Pressed for time, but still want to get in the recommended 20-30 minutes of physical activity a day? Jetti Fitness now offers Jetti Snacks, five-minute Jetti classes to get you up and moving. “Every minute and every mile matters, and there are tremendous benefits to adding incremental movement to your day," says Jetti Fitness Co-Founder, Joyce Shulman. In fact, research shows that some of the biggest benefits for health and longevity come to those who move from very little activity, or being largely sedentary, to even some moderate movement.

Available in your Jetti Fit app, you’ll find coach-led bursts of exercise, starting with the first series, Strong Bodies, led by Coach Carrie, which focuses on three different workouts each challenging either your core, legs, or upper body.

Want more options?

Along with coach-led Jetti Snack workouts, you can grab a quick snack doing any of the following heart-pumping exercises:

  1. Walk it out.

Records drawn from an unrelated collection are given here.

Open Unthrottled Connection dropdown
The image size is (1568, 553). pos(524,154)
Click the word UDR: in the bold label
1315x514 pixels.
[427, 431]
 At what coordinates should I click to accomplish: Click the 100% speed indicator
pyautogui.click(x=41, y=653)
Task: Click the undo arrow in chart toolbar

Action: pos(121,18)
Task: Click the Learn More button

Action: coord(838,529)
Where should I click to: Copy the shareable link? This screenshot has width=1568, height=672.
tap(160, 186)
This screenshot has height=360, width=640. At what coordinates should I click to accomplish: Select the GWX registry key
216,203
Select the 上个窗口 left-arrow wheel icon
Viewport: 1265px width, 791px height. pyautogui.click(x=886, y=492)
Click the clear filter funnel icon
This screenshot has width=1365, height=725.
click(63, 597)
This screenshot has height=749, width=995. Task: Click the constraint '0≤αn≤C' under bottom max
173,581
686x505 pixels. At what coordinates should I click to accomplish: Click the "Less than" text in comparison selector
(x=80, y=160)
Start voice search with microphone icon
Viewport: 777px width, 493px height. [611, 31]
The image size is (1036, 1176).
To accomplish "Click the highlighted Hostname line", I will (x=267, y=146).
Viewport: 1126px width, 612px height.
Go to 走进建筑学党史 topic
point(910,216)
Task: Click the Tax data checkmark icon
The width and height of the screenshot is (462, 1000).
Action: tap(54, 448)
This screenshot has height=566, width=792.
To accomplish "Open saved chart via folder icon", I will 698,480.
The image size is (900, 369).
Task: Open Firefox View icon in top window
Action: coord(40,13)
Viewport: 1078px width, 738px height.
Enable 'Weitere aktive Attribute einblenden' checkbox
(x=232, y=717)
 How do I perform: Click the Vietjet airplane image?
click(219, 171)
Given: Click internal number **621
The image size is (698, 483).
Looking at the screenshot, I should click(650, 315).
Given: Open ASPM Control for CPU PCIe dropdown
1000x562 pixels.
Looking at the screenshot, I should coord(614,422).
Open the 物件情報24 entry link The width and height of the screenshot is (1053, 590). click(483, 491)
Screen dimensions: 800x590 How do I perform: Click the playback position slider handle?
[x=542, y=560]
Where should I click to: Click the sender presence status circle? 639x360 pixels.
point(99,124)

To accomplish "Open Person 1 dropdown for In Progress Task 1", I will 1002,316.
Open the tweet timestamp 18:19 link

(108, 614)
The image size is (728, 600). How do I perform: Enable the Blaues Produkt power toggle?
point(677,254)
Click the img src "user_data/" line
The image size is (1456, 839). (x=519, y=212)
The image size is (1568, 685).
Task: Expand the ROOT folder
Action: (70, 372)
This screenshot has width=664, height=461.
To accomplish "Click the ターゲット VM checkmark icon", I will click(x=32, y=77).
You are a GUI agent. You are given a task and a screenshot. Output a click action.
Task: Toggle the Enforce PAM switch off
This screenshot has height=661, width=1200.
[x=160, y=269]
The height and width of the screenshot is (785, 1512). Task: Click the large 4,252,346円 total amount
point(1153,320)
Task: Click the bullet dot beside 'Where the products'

A quick walk around the block or even the perimeter of a building is a great way to get in some quick cardio and refresh your mind. Jetti Poles or a Jetti Pack will get your heart rate up even faster!
  2. Dance it out. Have a favorite song come on the radio? Don’t just sing it out, get up and dance! You can even grab Jetti Poles and have your own private kickline!
  3. Jump it out. Jumping jacks are a great way to get your body moving, and you can do it with little space required. Impact an issue? No problem, just step it out one leg at a time. 
  4. Swim it out. Use this movement to work your back, chest and shoulders as you flow through big circle patterns, both forward and backwards. See it in action with Jetti Poles here.
  5. Squat it out. Challenge your glutes, quads and hip flexor muscles with a variety of squats. From traditional to sumo squats, you’re sure to fire up your legs in no time. Grab a set of Jetti Poles for help with your balance.
  6. Lunge it out. Another great way to target your glutes, quads and hamstrings is by doing lunges, either stationary or walking. Use Jetti Poles to give you some extra support and allow you to really extend the depth of your movement.
  7. Plank it out. Whether you do an extended arm or forearm plank, holding a plank can really fire up your core muscles. Hold it for as long as possible, take a breather, and then flip over for some traditional crunches. We love to hold onto Jetti Poles while doing crunches to keep our core super-engaged!
  8. Climb it out. Walking inclines can really get your heart pumping, so if you have a hill or flight of stairs nearby, give it a climb a time or two! When climbing a hill, your Jetti Poles will give you that extra power and stability to climb safely.
  9. Stretch it out. Have some favorite yoga poses? Try moving through them in a fluid motion to stretch out your body and calm your spirit. Here’s a way to do it with Jetti Poles!

Short bursts of activity throughout your day adds up and may be just as beneficial as longer blocks of activity according to this study. Challenge yourself each hour to get up and move for five minutes and see for yourself what a difference a little Jetti Snack can make in your day—mind, mood and body!